Come, di certo, pirandelliana è la vicenda descritta: il professore dell’occulto, il mago Otto Marvuglia, nel corso di uno spettacolo di magia fa sparire Marta, moglie del geloso Calogero Di Spelta, per consentirle di fuggire con l’amante, e per poi far credere al marito che potrà ritrovare la consorte solo se aprirà, con totale fiducia nella fedeltà della donna, la scatola in cui sostiene sia rinchiusa. Una finzione, portata avanti dal falso mago per ben quattro anni, che spinge inesorabilmente il marito tradito nella pazzia, facendogli perdere ogni distinzione tra fantasia e realtà. Con un finale che regala il ritorno della moglie pentita e la delirante reazione di Calogero, che si rifiuta di riconoscerla, preferendo credere che la vera Marta sia rinchiusa nell’inseparabile scatola, custodita con amorevole cura. Una trama in cui – è lo stesso Luca De Filippo a spiegarlo nelle note che accompagnano il testo – la disperata illusione di una moglie fedele è metafora di un mondo, cieco e sordo, che preferisce non guardare in faccia la realtà; un’umanità, di sicuro provata dai duri anni del dopoguerra, in cui è bene, dopo tanto dolore, sognare e coltivare speranze anche folli. Un quadro in cui anche il teatro assurge ad una funzione terapeutica, un’arte accessoria che non può creare allerta, ma solo un tranquillizzante gioco di illusione.

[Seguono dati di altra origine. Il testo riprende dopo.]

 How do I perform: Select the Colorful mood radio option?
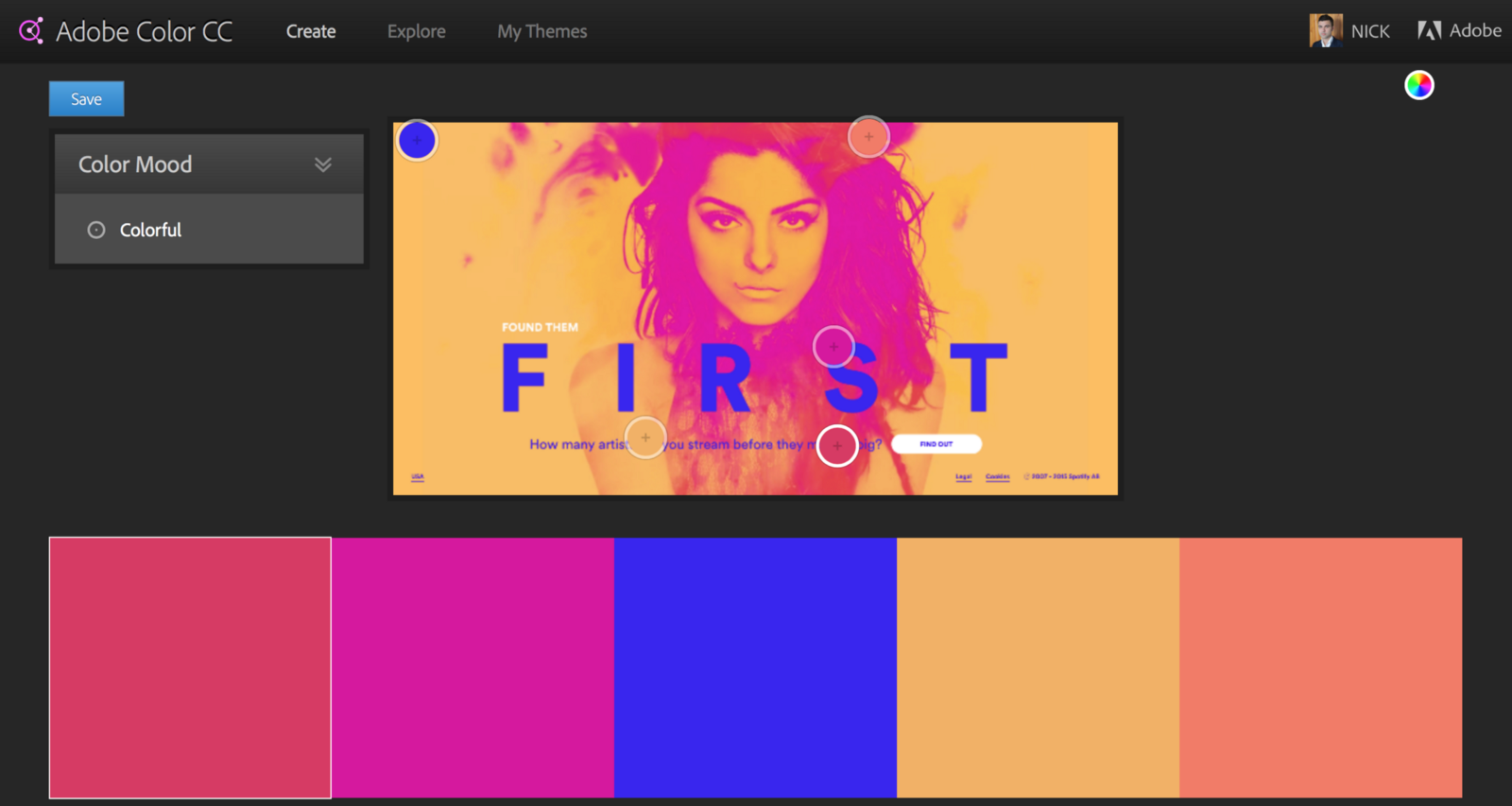click(96, 230)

Un’opera, ambigua e paradossale, la cui scenografia teatrale, con particolar riferimento al secondo e terzo atto, ha ricordato fortemente l’ambientazione domestica ed i colori cupi delle più celebri Filumena Marturano e Sabato, domenica e lunedì; una commedia velata dalla consueta ironia, ma connotata da un pessimismo ed una drammaticità mai riscontrate nella produzione di Eduardo, chiaro segnale della crisi che lo pervase negli anni del secondo conflitto mondiale. Da annotare la superlativa prova del “mago” De Filippo, nei panni dell’esilarante imbonitore col turbante in testa, attualissimo e truffaldino paroliere, dotato di enorme forza persuasiva; una trasposizione teatrale in cui si muovono, da protagonisti, il bravo Massimo De Matteo nei panni del Calogero tradito, e la vulcanica Carolina Rosi, ad interpretare Zaira, moglie-assistente del mago. Una grande magia, che non fu l’unica incursione del drammaturgo napoletano nel campo dell’occulto, già trattato in Sik-Sik, l’artefice magico, ed i cui ragionamenti è lo stesso Eduardo, nel 1950, a spiegare: «La vita è un gioco, e questo gioco ha bisogno di essere sorretto dall’illusione, la quale a sua volta deve essere alimentata dalla fede [...]. Ogni destino è legato ad altri destini in un grande gioco eterno del quale non ci è dato scorgere se non particolari irrilevanti».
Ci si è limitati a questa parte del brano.